I didn't see many trailers in any of the pictures (1 RV) did they get much warning? I think I would just leave the OB to get my family to safety.


----------



## California Jim (Dec 11, 2003)

Wow, how sad. We plan on staying there next year. Hope they recover OK


----------



## Y-Guy (Jan 30, 2004)

That's really sad to see all that destruction of such a great RV park. I sure hope they had great flood insurance.


----------



## Nathan (Jan 2, 2007)

Wow, Quite a Flood. Of course with the site move, it looks like outbackers has been hit by the same thing


----------



## redmonaz (Jul 24, 2006)

While searching for more pictures I ran across this article. I found it interesting.
Don

http://eduscapes.com/lamb/update06c1.html


----------



## Y-Guy (Jan 30, 2004)

Found this story: Utah storms bring high water

Of special interst was this section"

"On Utah State Route 9, the North Creek washed over the highway and into the Zion River Resort RV Park.

Springdale Police Chief Kurt Wright said the park was evacuated about 10 minutes before the water came down through the park, flattening trees and taking out tents and ripping awnings off RVs before the owners made a fast retreat from the fast moving water.

"This is the biggest flood I have ever seen in my lifetime," Wright said. "The water was cresting and tons of debris was flowing down."

While the rain played havoc in some parts of the east side of the county, Zion National Park didn't experience any problems and hikers in the Subway, which is off the Kolob Road, all got out of the popular hiking area safely, said park spokesman David Eaker.

And from the Zion River Resort Website:

"Hello Friends,
You may have seen on the Local and National news that we experienced a Flash Flood on Wednesday, August 1, 2007. While this is true, the reports of the damage have been grossly overstated. We will have a lot of clean up since the flood brought in mud and debris, but we did not sustain and structural damage. We are temporarily closed, but will re-open in a couple of weeks once we are satisfied we can continue to provide our guests with the best facilities and grounds possible.
Thank you for your concern. We will email you again when we have our exact re-open date."


----------



## mswalt (Sep 14, 2004)

What a mess! Hope they're able to get it back in shape.

Mark


----------



## BigBadBrain (Aug 26, 2004)

Steve,
I sent an email yesterday to Zion River Resort to inquire into the damage and said that we here at Outbackers.com were concerned (I doubt I was alone). I'm guessing they've been flooded swamped overwhelmed with emails from concerned campers. We were planning a spring trip next year and wanted to know if there had been enough damage to cause serious delay in the park reopening (or even prevent it opening). Very difficult to tell with news reports - sensationalism rules!

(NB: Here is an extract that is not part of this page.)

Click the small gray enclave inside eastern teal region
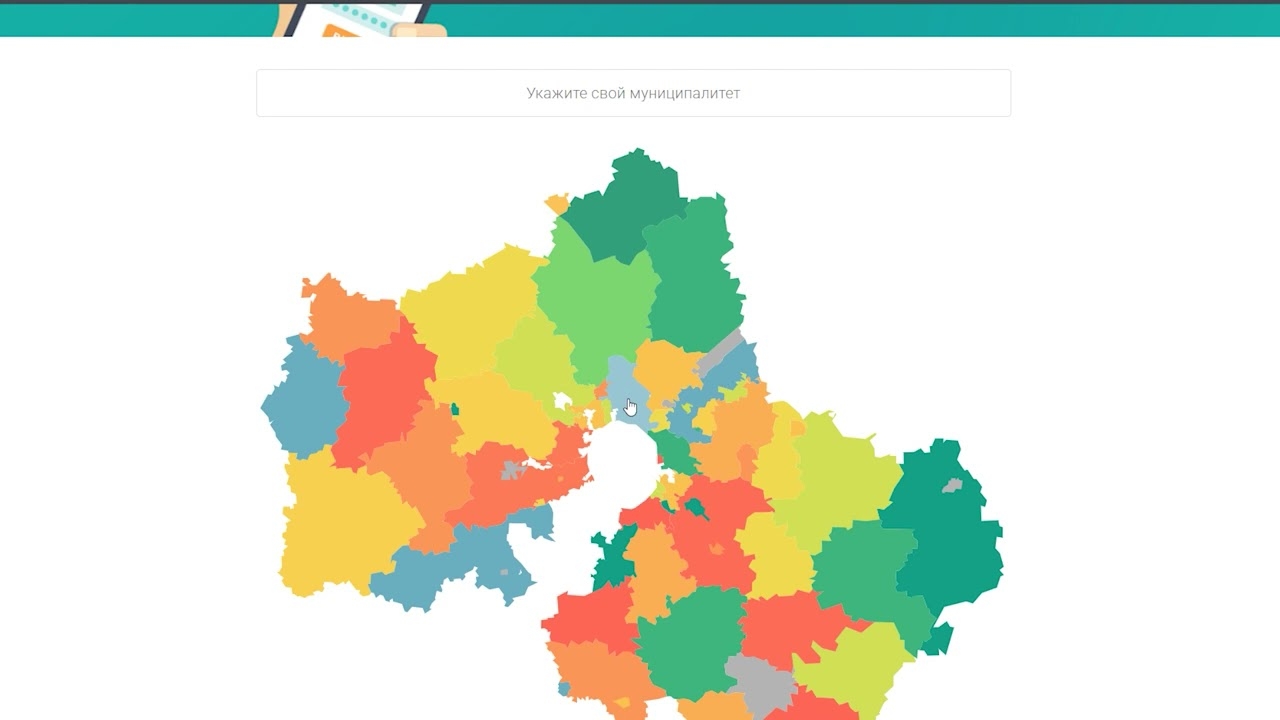 (953, 486)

I'm glad to hear they will be reopening soon - a beautiful park. All that red mud has GOT to be hard to remove!

BBB


----------



## Y-Guy (Jan 30, 2004)

Brian - from their post and what somebody said on RV.net it really sounds like most the damage is just mud and not the infrastructure. I'd image if they had time to get people out they probably had time to shut power off and take care of a few other things. Since its on a bit of a slope I'd bet that the lower sites were the ones most impacted.

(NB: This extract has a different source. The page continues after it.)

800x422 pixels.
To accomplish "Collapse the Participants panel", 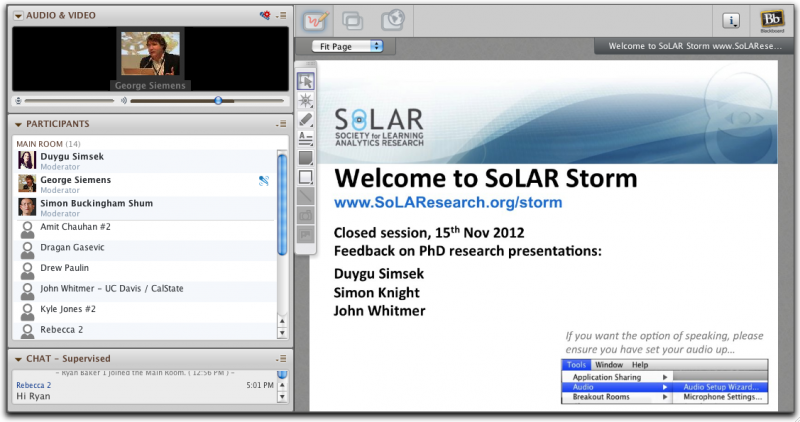I will [18, 124].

If you are going in Spring you might want to consider Watchman park which is right in the Park. I liked ZRR but Watchman's location looked great too. The downside to ZRR is that its a drive to do anything. Watchman is in the heart of it all, Zion or walk into town. If I were going without the large group and didn't have our ATV trailer I think this would be my first choice. Elec.: $18.00/night, Riverside sites: $20.00/night. Reservations through the NPS.


----------



## JonesFamily (May 15, 2007)

WOW!!!!


----------



## BigBadBrain (Aug 26, 2004)

Thanks Steve! I'll look it up.


----------



## PDX_Doug (Nov 16, 2004)

A few days ago, I sent an e-mail to Zion River Resort expressing our shock at the turn of events there.
I received this message in return...

Doug, thank you for the email. Everyone has been working very hard to get
the park up and running by the 13th of August and the park is already
looking so much better. Thanks again and we hope to see you all in the near
future...judi

Wow! Hats off to the staff at ZRR if they could get back up and running in less than two weeks!
These guys rock!!!









Happy Trails,
Doug


----------



## Oregon_Camper (Sep 13, 2004)

Glad things are getting fixed...you guys seem to have really liked this place.


----------



## Txcamper (Apr 3, 2006)

Wow, they got some rain. Zion is a great park. I wonder if their wi-fi still works.


----------